By grouping together data in memory that is spread evenly across the lattice, we essentially turn data shifts into memory addressing operations. This same idea works with more bits at each lattice site, with larger lattices, and with more dimensions. This technique also allows us to deal with multiple levels of granularity in the memory system, by simply making sure that at each level, the bits that are used together are evenly spread out across the lattice.

Note that since lattice sites are processed in small groups, it is possible to do complex processing involving many processing steps in order to update the data at a group of lattice sites, before moving on to another group.

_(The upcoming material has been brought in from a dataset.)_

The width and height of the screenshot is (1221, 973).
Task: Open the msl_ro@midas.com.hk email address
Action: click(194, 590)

This approach has the advantage that temporary variables used in processing one set of lattice sites can be reused for the next set.

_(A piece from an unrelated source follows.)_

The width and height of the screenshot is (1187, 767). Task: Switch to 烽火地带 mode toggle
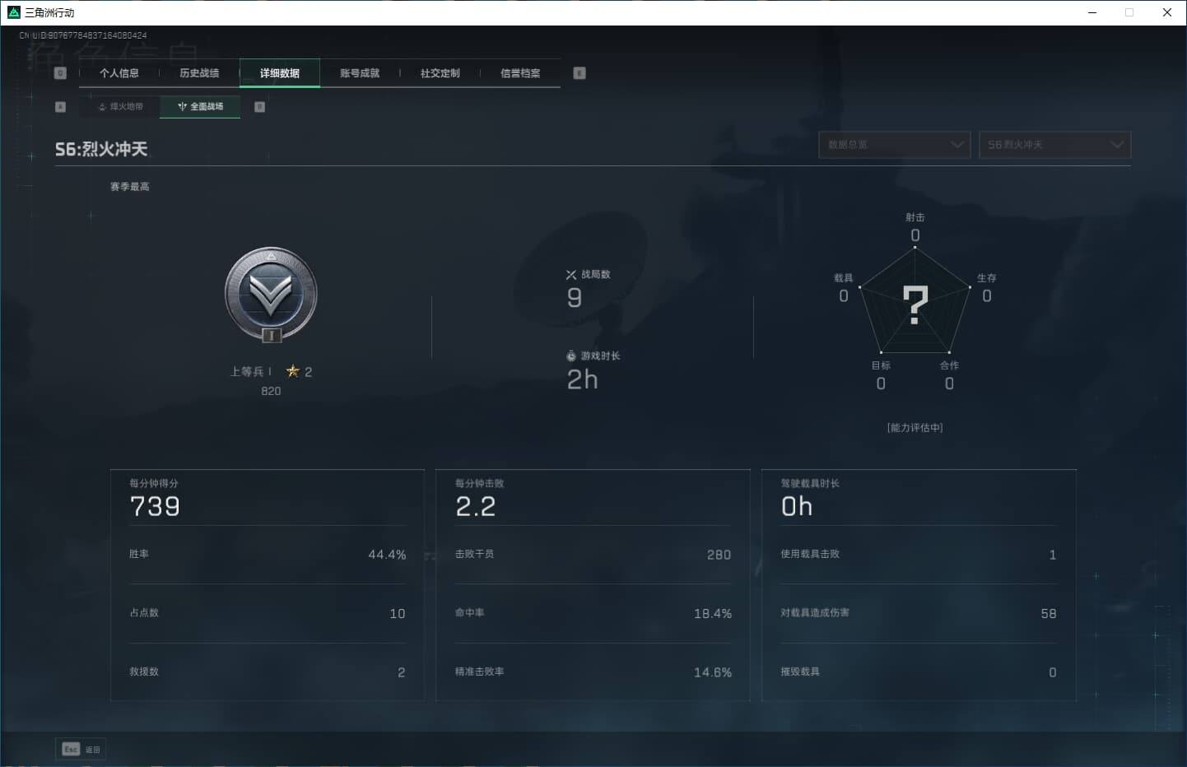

**Difficulty:** On a normal microprocessor, there is an advantage in processing groups of memory words that all reside within the machine's cache before moving on to other groups of memory words, and so the cache defines a level of granularity in the memory hierarchy that our technique can deal with. One issue here is how to take best advantage of the cache in a multi-process operating system environment.

Another challenge involves performing the processing steps efficiently. The choice of when to use word-wide logical operations, versus bringing together lattice data for individual sites into machine registers for other kinds of processing, involves some subtlety.

**Impact:** Having a good software simulator for lattice calculations will encourage experimentation in this domain. It will also make it easier to disseminate lattice algorithms. Furthermore, the prospect of future availability of efficient hardware optimized for these kinds of algorithms should encourage the development of lattice-based techniques and models using this simulation kernel.

**Future Work:** A variety of simulator interfaces, lattice-computation languages, graphical interfaces and analysis tools can be built on top of this simulation kernel.

**Research Support:** This research is supported in part by the Defense Advanced Research Projects Agency under Contract Number F30602-98-1-0172.

## **References:**

- [1] N. Margolus. CAM-8: A computer architecture based on cellular automata. In A. Lawniczak and R. Kapral, editors, *Pattern Formation and Lattice-Gas Automata*, pages 167–187. American Mathematical Society, 1996.
- [2] N. Margolus. Crystalline computation. In A. Hey, editor, *Feynman and Computation*, chapter 18. Perseus Books, 1998.
- [3] N. Margolus. An embedded DRAM architecture for large-scale spatial-lattice computations. In *The 27th Annual International Symposium on Computer Architecture*, pages 149–160. IEEE Computer Society, 2000.